[Stored data]
== Segment start ==

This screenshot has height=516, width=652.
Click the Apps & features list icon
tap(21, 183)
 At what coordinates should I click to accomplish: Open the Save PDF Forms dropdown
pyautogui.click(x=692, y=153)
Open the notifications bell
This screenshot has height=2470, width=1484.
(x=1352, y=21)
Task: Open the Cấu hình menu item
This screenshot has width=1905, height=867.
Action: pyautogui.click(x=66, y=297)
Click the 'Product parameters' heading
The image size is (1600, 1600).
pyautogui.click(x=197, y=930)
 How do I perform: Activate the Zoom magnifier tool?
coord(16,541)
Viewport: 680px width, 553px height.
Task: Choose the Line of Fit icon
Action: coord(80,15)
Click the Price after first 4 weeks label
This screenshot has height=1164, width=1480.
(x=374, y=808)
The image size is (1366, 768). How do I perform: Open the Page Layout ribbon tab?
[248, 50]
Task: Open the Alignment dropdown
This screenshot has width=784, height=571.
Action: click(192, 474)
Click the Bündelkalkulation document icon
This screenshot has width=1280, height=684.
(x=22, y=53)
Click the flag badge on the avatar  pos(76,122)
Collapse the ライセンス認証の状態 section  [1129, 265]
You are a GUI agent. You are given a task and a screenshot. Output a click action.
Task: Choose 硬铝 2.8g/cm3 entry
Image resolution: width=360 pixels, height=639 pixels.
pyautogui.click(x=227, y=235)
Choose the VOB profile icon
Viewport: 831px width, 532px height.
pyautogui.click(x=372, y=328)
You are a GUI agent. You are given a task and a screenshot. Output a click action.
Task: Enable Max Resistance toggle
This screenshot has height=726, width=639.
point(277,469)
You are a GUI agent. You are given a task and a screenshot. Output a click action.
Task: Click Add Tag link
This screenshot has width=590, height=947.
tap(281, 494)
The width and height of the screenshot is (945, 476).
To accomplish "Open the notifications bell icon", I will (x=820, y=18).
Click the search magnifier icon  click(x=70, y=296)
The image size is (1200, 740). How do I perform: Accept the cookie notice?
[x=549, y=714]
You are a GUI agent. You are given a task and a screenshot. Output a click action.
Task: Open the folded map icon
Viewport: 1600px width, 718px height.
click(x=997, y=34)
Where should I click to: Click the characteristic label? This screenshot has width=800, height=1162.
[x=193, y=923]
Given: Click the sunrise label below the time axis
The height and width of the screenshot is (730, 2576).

== Segment end ==

[What to work on] Make an exact copy of all the entries above.

[Result of the task]
This screenshot has height=516, width=652.
Click the Apps & features list icon
tap(21, 183)
 At what coordinates should I click to accomplish: Open the Save PDF Forms dropdown
pyautogui.click(x=692, y=153)
Open the notifications bell
This screenshot has height=2470, width=1484.
(x=1352, y=21)
Task: Open the Cấu hình menu item
This screenshot has width=1905, height=867.
Action: pyautogui.click(x=66, y=297)
Click the 'Product parameters' heading
The image size is (1600, 1600).
pyautogui.click(x=197, y=930)
 How do I perform: Activate the Zoom magnifier tool?
coord(16,541)
Viewport: 680px width, 553px height.
Task: Choose the Line of Fit icon
Action: coord(80,15)
Click the Price after first 4 weeks label
This screenshot has height=1164, width=1480.
(x=374, y=808)
The image size is (1366, 768). How do I perform: Open the Page Layout ribbon tab?
[248, 50]
Task: Open the Alignment dropdown
This screenshot has width=784, height=571.
Action: click(192, 474)
Click the Bündelkalkulation document icon
This screenshot has width=1280, height=684.
(x=22, y=53)
Click the flag badge on the avatar  pos(76,122)
Collapse the ライセンス認証の状態 section  [1129, 265]
You are a GUI agent. You are given a task and a screenshot. Output a click action.
Task: Choose 硬铝 2.8g/cm3 entry
Image resolution: width=360 pixels, height=639 pixels.
pyautogui.click(x=227, y=235)
Choose the VOB profile icon
Viewport: 831px width, 532px height.
pyautogui.click(x=372, y=328)
You are a GUI agent. You are given a task and a screenshot. Output a click action.
Task: Enable Max Resistance toggle
This screenshot has height=726, width=639.
point(277,469)
You are a GUI agent. You are given a task and a screenshot. Output a click action.
Task: Click Add Tag link
This screenshot has width=590, height=947.
tap(281, 494)
The width and height of the screenshot is (945, 476).
To accomplish "Open the notifications bell icon", I will (x=820, y=18).
Click the search magnifier icon  click(x=70, y=296)
The image size is (1200, 740). How do I perform: Accept the cookie notice?
[x=549, y=714]
You are a GUI agent. You are given a task and a screenshot. Output a click action.
Task: Open the folded map icon
Viewport: 1600px width, 718px height.
click(x=997, y=34)
Where should I click to: Click the characteristic label? This screenshot has width=800, height=1162.
[x=193, y=923]
Given: Click the sunrise label below the time axis
The height and width of the screenshot is (730, 2576).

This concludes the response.